ModuleNotFoundError: No module named 'pandas'
``` 

If you go over this error message, you can see:

1. The type of error, in this example `ModuleNotFoundError` with some extra explanation
2. The location in your code where the error occurred or was _raised_, indicated with the ----> arrow

In this case, you do not have this (external) package installed in your Python installation. Have you installed the full Anaconda package? You can resolve this error by installing the package from Python's package index ([PyPI](https://pypi.org/)), which is like a store for Python packages you can use in your code. 

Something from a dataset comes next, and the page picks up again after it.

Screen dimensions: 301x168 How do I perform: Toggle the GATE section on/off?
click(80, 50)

To install the `pandas` package (if missing), run in a cell:

```python
pip install pandas
```

Or to update the `pandas` package you already have installed:

```python
pip install pandas -U
```

Try this in the cell below.

In [15]:
# Try either installing or updating (if there is an update) your pandas package
# your code here


If you face other errors, then Google (or another browser) is your friend. You'll see tons of questions on Python related problems on websites such as Stack Overflow. While it is tempting to simply copy paste a coding pattern from there into your own code. You can try the same with ChatGPT or similar chat bots. But if you do, make sure you fully understand what is going on. 

## Basic stuff
The code below does some basic things using Python. Please check if you know what it does and, if not, you can still figure it out. Just traverse through the rest of this notebook by executing each cell if this is all new to you and try to understand what happens.

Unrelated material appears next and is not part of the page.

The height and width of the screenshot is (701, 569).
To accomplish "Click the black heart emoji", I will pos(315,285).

The first notebook that we will be discussing in class is paced more slowly. You can already take a look at it if you want to work ahead. We'll be repeating the concepts below, and more. If you think you already master these 'Python basics' and the material from the first notebook, then get into contact for some more challenging exercises.

## Variables and operations

In [16]:
a = 2
b = a

In [17]:
# Or, assign two variables at the same time
c, d = 10, 20

In [18]:
c

10

In [19]:
b += c

In [20]:
# Just typing a variable name in the Python interpreter (= terminal/shell/cell) also returns/prints its value
a

2

In [21]:
# Now, what's the value of b?
b

12

In [22]:
# Why the double equals sign? How is this different from the above a = b ? 
a == b

False

In [23]:
# Because the ≠ sign is hard to find on your keyboard
a != b

True

In [24]:
s = "Hello World!"

print(s)

Hello World!


In [25]:
s[-1]

'!'

In [26]:
s[:5]

'Hello'

In [27]:
s[6:]

'World!'

In [28]:
s[6:-1]

'World'

In [29]:
s

'Hello World!'

In [30]:
words = ["A", "list", "of", "strings"]
words

['A', 'list', 'of', 'strings']

In [31]:
letters = list(s) # Names in green are reserved by Python: avoid using them as variable names
letters

['H', 'e', 'l', 'l', 'o', ' ', 'W', 'o', 'r', 'l', 'd', '!']

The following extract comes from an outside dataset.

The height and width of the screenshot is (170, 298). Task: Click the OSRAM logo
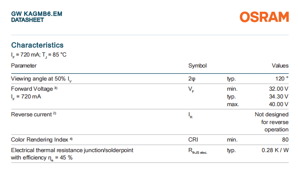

If you do have bound a value to a built-in function of Python by accident, you can undo this by restarting your 'kernel' in Jupyter Notebook. Click `Kernel` and then `Restart` in the bar in the top of the screen. You'll make Python loose it's memory of previously declared variables. This also means that you must re-run all cells again if you need the executions and their outcomes.

In [32]:
# Sets are unordered collections of unique elements
unique_letters = set(letters)
unique_letters

{' ', '!', 'H', 'W', 'd', 'e', 'l', 'o', 'r'}

In [33]:
# Variables have a certain data type. 
# Python is very flexible with allowing you to assign variables to data as you like
# If you need a certain data type, you need to check it explicitly

type(s)

str

In [34]:
print("If you forgot the value of variable 'a':", a)
type(a)

If you forgot the value of variable 'a': 2


int

In [35]:
type(2.3)

float

In [36]:
type("Hello")

str

In [37]:
type(letters)

list

In [38]:
type(unique_letters)

set

#### Exercise

1. Create variables of each type: integer, float, text, list, and set. 
2. Try using mathematical operators such as `+ - * / **` on the numerical datatypes (integer and float)
3. Print their value as a string

In [39]:
# Your code here

Hint: You can insert more cells by going to `Insert` and then `Insert Cell Above/Below` in this Jupyter Notebook.